** Opening PROVIDED MATERIAL block **

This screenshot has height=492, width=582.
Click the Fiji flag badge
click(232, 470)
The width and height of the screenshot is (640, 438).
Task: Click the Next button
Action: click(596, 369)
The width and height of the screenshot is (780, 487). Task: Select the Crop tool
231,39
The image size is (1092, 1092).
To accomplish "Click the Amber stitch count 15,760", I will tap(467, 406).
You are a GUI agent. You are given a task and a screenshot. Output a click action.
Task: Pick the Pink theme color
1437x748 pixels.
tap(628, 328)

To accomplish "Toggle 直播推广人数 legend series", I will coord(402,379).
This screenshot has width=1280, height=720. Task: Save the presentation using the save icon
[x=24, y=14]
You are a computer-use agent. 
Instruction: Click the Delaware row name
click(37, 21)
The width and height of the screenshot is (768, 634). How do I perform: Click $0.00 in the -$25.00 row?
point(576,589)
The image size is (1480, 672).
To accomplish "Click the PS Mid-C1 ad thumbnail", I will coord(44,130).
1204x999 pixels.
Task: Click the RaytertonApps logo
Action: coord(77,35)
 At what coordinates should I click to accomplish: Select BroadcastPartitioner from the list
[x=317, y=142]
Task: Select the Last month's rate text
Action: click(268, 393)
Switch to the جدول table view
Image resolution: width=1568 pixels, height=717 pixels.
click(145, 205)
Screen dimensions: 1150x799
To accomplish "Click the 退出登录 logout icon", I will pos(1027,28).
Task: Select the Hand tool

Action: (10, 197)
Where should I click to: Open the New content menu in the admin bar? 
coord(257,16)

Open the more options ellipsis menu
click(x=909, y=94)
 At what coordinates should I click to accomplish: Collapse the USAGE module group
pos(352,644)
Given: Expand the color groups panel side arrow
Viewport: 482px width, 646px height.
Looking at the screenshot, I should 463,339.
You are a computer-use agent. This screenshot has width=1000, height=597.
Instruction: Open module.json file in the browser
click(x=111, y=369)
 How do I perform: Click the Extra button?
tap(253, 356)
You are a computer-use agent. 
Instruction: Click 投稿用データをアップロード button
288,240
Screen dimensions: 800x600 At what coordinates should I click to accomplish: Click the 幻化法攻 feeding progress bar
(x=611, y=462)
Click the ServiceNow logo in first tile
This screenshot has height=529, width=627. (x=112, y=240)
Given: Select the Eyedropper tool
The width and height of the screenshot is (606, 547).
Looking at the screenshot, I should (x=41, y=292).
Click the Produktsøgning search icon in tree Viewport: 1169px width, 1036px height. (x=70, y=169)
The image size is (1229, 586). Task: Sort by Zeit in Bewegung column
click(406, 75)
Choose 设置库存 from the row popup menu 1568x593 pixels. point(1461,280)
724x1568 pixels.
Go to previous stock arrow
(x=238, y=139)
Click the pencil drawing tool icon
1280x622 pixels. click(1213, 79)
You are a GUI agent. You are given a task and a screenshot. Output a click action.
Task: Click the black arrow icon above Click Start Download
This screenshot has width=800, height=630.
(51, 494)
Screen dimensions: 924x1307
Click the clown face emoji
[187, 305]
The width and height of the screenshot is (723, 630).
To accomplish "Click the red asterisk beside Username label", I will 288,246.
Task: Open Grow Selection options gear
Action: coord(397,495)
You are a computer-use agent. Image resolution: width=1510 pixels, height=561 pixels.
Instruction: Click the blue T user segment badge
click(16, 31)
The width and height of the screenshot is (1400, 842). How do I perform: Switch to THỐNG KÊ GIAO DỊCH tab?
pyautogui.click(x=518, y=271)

** Closing PROVIDED MATERIAL block **

**REQUIRED WORK:**
Above are the records; copy exactly the lines from the line with "Open the more options ellipsis menu" through the line with "Given: Select the Eyedropper tool", both included.

**ANSWER TO THIS PROBLEM:**
Open the more options ellipsis menu
click(x=909, y=94)
 At what coordinates should I click to accomplish: Collapse the USAGE module group
pos(352,644)
Given: Expand the color groups panel side arrow
Viewport: 482px width, 646px height.
Looking at the screenshot, I should 463,339.
You are a computer-use agent. This screenshot has width=1000, height=597.
Instruction: Open module.json file in the browser
click(x=111, y=369)
 How do I perform: Click the Extra button?
tap(253, 356)
You are a computer-use agent. 
Instruction: Click 投稿用データをアップロード button
288,240
Screen dimensions: 800x600 At what coordinates should I click to accomplish: Click the 幻化法攻 feeding progress bar
(x=611, y=462)
Click the ServiceNow logo in first tile
This screenshot has height=529, width=627. (x=112, y=240)
Given: Select the Eyedropper tool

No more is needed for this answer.